(Lines of data)
(begin)

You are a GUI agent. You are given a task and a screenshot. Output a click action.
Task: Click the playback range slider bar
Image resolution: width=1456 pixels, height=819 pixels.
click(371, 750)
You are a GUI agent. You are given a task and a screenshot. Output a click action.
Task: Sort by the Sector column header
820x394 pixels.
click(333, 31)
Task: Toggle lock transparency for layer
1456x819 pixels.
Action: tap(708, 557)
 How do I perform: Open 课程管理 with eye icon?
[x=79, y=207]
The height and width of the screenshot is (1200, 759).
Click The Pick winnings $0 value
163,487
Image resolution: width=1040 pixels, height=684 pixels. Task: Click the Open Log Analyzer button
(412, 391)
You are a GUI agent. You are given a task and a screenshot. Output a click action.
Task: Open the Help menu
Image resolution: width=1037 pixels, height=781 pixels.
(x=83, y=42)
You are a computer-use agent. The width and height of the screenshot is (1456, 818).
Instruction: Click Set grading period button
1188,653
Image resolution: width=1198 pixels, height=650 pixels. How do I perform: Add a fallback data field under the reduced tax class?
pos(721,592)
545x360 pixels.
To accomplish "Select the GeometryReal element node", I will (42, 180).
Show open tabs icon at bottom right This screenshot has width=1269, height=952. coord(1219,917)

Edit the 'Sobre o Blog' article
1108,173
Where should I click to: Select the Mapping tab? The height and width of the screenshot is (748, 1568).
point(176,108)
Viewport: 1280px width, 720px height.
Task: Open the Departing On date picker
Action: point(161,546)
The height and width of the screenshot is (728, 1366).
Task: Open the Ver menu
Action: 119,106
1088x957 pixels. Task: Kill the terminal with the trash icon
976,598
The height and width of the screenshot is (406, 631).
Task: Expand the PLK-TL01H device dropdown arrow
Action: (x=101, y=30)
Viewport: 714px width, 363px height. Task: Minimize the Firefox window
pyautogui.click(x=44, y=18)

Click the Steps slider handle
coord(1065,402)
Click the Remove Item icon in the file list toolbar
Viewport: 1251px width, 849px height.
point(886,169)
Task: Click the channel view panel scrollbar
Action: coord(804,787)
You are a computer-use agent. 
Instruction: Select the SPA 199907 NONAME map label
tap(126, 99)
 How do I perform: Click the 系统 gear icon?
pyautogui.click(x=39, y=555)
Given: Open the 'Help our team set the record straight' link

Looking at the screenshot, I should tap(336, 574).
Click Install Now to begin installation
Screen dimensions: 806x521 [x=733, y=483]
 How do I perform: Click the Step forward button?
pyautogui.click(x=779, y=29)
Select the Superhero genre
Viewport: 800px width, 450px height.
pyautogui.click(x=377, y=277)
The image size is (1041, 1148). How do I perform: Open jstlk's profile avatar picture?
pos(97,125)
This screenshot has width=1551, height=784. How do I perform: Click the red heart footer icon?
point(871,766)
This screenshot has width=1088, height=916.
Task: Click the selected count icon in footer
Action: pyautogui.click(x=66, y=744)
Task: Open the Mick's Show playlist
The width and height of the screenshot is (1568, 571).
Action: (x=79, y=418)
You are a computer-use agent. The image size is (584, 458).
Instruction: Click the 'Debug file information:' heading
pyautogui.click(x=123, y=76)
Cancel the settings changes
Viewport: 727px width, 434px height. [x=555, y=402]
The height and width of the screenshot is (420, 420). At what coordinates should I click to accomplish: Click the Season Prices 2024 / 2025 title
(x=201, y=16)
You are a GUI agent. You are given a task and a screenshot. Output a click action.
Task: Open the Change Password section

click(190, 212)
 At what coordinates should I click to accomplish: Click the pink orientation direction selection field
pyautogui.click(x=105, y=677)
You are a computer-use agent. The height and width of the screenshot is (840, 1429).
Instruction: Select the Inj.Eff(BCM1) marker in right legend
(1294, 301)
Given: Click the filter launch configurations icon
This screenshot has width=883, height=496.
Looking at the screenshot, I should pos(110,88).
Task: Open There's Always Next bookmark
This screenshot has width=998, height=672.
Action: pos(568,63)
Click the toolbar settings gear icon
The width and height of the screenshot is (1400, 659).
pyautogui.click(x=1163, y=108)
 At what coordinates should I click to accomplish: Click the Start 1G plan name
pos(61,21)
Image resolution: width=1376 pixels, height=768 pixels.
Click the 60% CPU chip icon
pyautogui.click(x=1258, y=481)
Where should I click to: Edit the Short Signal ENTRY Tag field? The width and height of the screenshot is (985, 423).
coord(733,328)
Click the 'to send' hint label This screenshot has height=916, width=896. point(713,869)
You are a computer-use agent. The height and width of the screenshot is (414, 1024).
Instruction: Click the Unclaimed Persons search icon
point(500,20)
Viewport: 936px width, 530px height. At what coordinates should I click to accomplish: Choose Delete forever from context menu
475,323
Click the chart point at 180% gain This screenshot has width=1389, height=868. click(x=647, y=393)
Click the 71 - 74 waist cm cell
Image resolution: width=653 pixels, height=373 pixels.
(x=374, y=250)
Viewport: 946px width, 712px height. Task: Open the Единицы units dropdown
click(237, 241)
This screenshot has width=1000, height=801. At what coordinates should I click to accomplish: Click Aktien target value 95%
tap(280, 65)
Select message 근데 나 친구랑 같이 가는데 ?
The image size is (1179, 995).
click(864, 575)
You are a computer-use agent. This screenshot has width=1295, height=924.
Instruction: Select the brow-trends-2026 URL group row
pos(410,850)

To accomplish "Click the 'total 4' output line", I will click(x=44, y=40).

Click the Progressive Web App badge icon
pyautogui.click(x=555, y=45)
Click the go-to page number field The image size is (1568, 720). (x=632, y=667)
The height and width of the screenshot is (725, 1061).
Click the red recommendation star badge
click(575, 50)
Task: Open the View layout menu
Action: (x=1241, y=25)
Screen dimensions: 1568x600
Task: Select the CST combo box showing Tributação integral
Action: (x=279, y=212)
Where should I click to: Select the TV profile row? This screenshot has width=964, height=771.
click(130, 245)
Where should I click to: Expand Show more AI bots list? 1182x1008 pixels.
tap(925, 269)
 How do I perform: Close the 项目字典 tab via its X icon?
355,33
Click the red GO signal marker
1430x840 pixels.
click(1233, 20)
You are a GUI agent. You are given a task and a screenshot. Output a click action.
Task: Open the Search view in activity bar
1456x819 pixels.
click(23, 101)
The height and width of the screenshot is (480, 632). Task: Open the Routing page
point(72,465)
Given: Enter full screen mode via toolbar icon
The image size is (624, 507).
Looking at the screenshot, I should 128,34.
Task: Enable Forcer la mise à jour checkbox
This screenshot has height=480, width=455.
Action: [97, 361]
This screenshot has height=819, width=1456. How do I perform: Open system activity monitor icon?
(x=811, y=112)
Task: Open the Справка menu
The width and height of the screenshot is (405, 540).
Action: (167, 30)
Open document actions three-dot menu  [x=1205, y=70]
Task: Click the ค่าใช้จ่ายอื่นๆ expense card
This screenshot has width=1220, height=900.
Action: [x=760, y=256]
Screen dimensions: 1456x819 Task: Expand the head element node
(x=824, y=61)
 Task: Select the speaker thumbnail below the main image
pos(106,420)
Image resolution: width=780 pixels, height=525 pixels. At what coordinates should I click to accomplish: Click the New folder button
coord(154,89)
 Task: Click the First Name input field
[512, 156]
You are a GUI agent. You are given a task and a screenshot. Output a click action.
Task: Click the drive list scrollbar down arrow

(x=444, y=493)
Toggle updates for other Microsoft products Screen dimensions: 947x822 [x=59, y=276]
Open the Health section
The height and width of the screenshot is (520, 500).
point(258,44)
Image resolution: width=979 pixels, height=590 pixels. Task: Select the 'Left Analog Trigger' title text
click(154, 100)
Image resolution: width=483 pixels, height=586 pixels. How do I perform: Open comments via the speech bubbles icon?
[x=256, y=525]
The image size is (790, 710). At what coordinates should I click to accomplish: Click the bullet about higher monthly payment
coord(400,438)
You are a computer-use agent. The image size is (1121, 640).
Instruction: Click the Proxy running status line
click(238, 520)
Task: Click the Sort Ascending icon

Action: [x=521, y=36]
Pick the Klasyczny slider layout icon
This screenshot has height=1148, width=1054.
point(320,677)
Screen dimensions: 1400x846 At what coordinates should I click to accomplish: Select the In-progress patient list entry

(end)

* YOUR OBJECTIVE
In the part that opens with the line containing "You are a computer-use agent. The image size is (584, 458)." and closes with the line containing "Looking at the screenshot, I should pos(110,88).", replace "Instruction" with "Directive" and output only those rows, otherwise unchanged.

* FINAL ANSWER
You are a computer-use agent. The image size is (584, 458).
Directive: Click the 'Debug file information:' heading
pyautogui.click(x=123, y=76)
Cancel the settings changes
Viewport: 727px width, 434px height. [x=555, y=402]
The height and width of the screenshot is (420, 420). At what coordinates should I click to accomplish: Click the Season Prices 2024 / 2025 title
(x=201, y=16)
You are a GUI agent. You are given a task and a screenshot. Output a click action.
Task: Open the Change Password section

click(190, 212)
 At what coordinates should I click to accomplish: Click the pink orientation direction selection field
pyautogui.click(x=105, y=677)
You are a computer-use agent. The height and width of the screenshot is (840, 1429).
Directive: Select the Inj.Eff(BCM1) marker in right legend
(1294, 301)
Given: Click the filter launch configurations icon
This screenshot has width=883, height=496.
Looking at the screenshot, I should pos(110,88).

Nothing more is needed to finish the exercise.